Uma nova pesquisa do Meu Currículo Perfeito sobre o uso de IA no recrutamento e nas demissões, realizada com 1.000 recrutadores, revela que a IA está incorporada na tomada de decisões sobre contratação e quadro de funcionários.
Desde a triagem de currículos até decisões relacionadas a reestruturações e cortes de pessoal, essas tecnologias desempenham um papel cada vez maior em decisões de alto impacto — nem sempre acompanhadas da mesma confiança em sua precisão e imparcialidade.

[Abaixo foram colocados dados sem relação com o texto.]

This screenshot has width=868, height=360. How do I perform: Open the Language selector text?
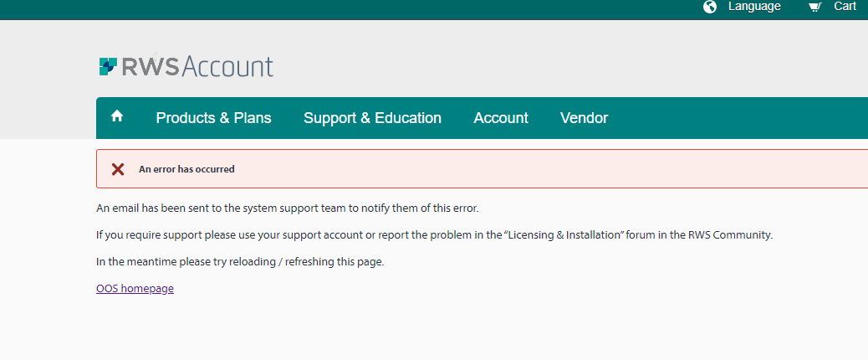tap(754, 7)
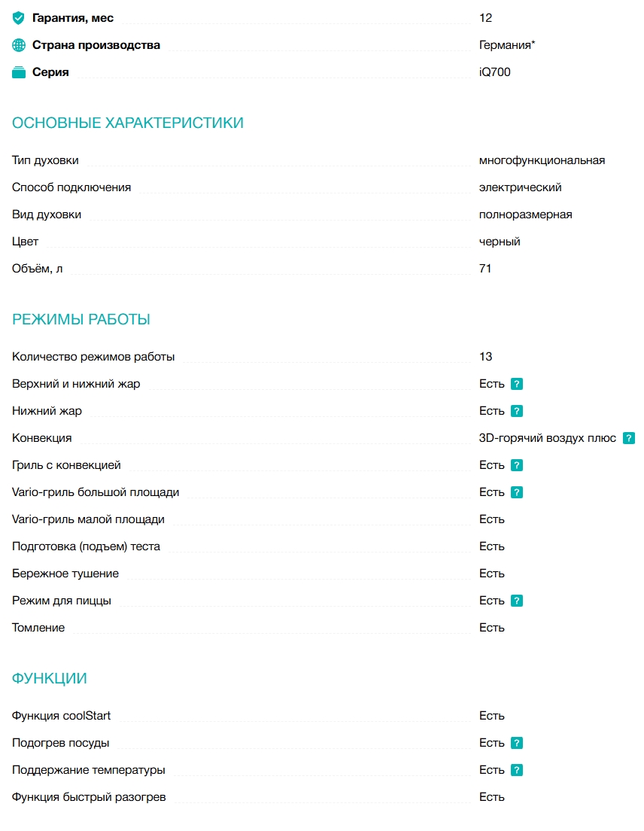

Os resultados mostram uma mudança significativa na forma como as empresas operam: processos mais rápidos e automatizados, mas nem sempre mais confiáveis.
O que este estudo analisa
O estudo investiga como os empregadores usam a inteligência artificial em processos de recrutamento, avaliação de candidatos e planejamento da força de trabalho. A pesquisa aborda níveis de adoção da tecnologia, práticas de filtragem de candidatos, confiança dos empregadores na imparcialidade da IA e as principais limitações observadas nesses sistemas.
Principais descobertas
A IA é amplamente usada em processos de contratação. 73% dos empregadores dizem que utilizam IA em decisões de contratação.
A IA filtra candidatos antes da revisão humana. 65% afirmam que a IA elimina candidatos automaticamente antes de uma pessoa analisar o perfil.
Altas taxas de rejeição são comuns. 14% dizem que a IA rejeita mais da metade dos candidatos.
Candidatos potencialmente qualificados estão sendo ignorados. 47% reconhecem que a IA pode ter descartado profissionais que eles teriam aprovado para as próximas etapas.
A IA está se expandindo para o planejamento da força de trabalho. 52% usam IA em decisões como reestruturações e definição de cargos.
A confiança na imparcialidade da IA é dividida. 51% acreditam que ela é justa em decisões relacionadas a demissões, enquanto 23% têm dúvidas.
A IA está fazendo julgamentos subjetivos. 51% usam IA para identificar candidatos considerados “de risco”.
A IA se tornou o primeiro filtro dos processos seletivos
Para muitos profissionais que buscam emprego atualmente, o primeiro “tomador de decisão” não é um recrutador, mas um algoritmo.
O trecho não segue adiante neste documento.